For many Mexicans, museums are major destinations when they travel to Europe , even though they have never felt attracted by local cultural heritage .

He who knows his village knows the universe .” Perhaps this phrase by Russian novelist Leo Tolstoy describes European feeling, but not for this side of the world.

As in the rest o f Latin America , a good part of museums in Mexico, both of art and history, are going through a critical situation , up to the point that in our country there are several compounds focused on history that have not received a single visitor in years.

The reasons are many, but experts highlight the gradual reduction of budget for operation, promotion, preservation, and restoration of museums, progress in technology, the lack of interest , problems with insecurity , and the lack of connectivity .

Mexico has 162 museums open to the public under the care of the National Institute of Anthropology and History (INAH) , venues that narrate national or state history, or that reinforce knowledge about a relevant locality, historical or archeological site.

Nevertheless, authorities reported eight historical museums that received no visitors from January to May 2019.

In a house inhabited during 11 years by Don Miguel Hidalgo y Costilla , the Museum of “Small France” registered no visits despite being a space that informs about the life of Mexico’s founding father in Guanajuato.

The ideology of the museum is though within the history of Mexico’s Independence , with a division in five axes : The foundation of San Felipe (nowadays Ciudad González), back in 1552; the arrival and stay of Hidalgo in the place; the search for a future in El Bajío; the Small France; and theater and music that were the passion of the priest.

Another house that was inhabited by a hero of the Independence is the Historical Museum of Eastern Morelos , “Casa Morelos,” a space that has not received visitors this year either.

The museum is made of eight permanent showrooms that focus on the life of José María Morelos y Pavón , his meeting with Hidalgo, and his principles as a strategist.

The Museum of Subaquatic Archeology , located in Campeche , also suffered from abandonment in the first five months of this year, according to information of the INAH.
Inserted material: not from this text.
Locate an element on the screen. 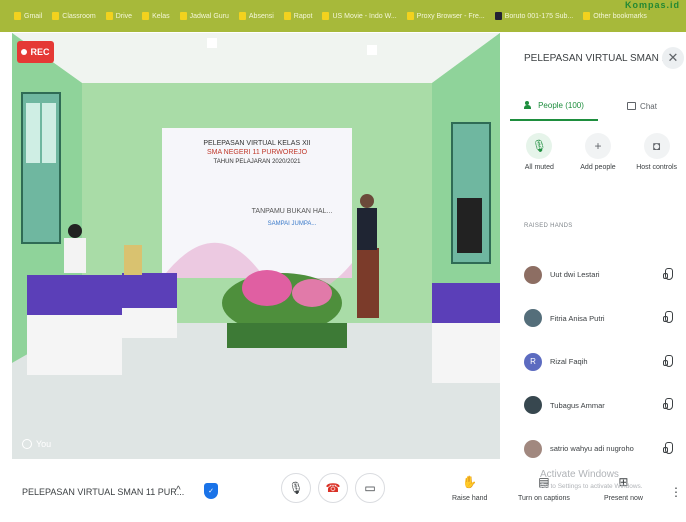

With a mostly pre-Hispanic collection , the compound is made up of two unique collections in their genre in the whole Mayan area: one consists of jadeite funeral masks from the tombs of the Divine Lords of Calakmul, and the other of funeral figurines of the Jaina island.

Located at the center of Veracruz is the Bastion Museum of Santiago , which has not received visitors this year either.

The place exhibits “The Fisher’s Jewels,” an archeological collection made up of 42 pre-Columbian gold pieces and bars , which were confiscated from a fisher that found them at the bottom of the sea.

The Archeological Museum of Soconusco , in Chiapas , shows monoliths and steles of the archeological site Izapa , an important civic and religious center built 1,500 years before Christ; but the pieces have received no visitors during the year.

The architecture of the museum shows a strong influence of Art Decó , whose subject matter is divided into five rooms: Steles, First settlers or Moyaks, Olmec, Izapaca, and Mexica.

In Merida’s Pinacotheca “Juan Gamboa Guzmán” no visit is registered since the beginning of the year, even though it hosts pieces from the Viceroyalty and the 19th Century in Yucatán, that come, mostly, from the now disappeared Historical and Archeological Museum of the state , with a collection that goes from viceregal to modern authors.

INAH reports two other museums with no visitors this year, both located in Huaquechula, Puebla . They are the former Convent of St. Francis and the House of the Palestinian , whose structures were damaged during the September 2017 earthquakes .

The expert in tourism by the Ibero-American University , Gerardo Herrera , says that museums, like any other product, must be promoted.

If you don’t show, you don’t sell . If this applies to beach resorts, it must apply to for museums,” he thinks.

He explains that culture is very hard to sell in Mexico , but it would not be difficult to offer it to foreigners, particularly Europeans, because many of them like culture, but they need to know about the existence of museums through dissemination and promotion . “We are not taking advantage of a huge opportunity, because museums can attract more sophisticated and educated tourists , instead of spring breakers

For Gerardo Herrera, governments in Mexico have abandoned cultural policies for decades, but he trusts the new federal administration, which says to have more social sense , to implement policies that not only rescue but promote museums.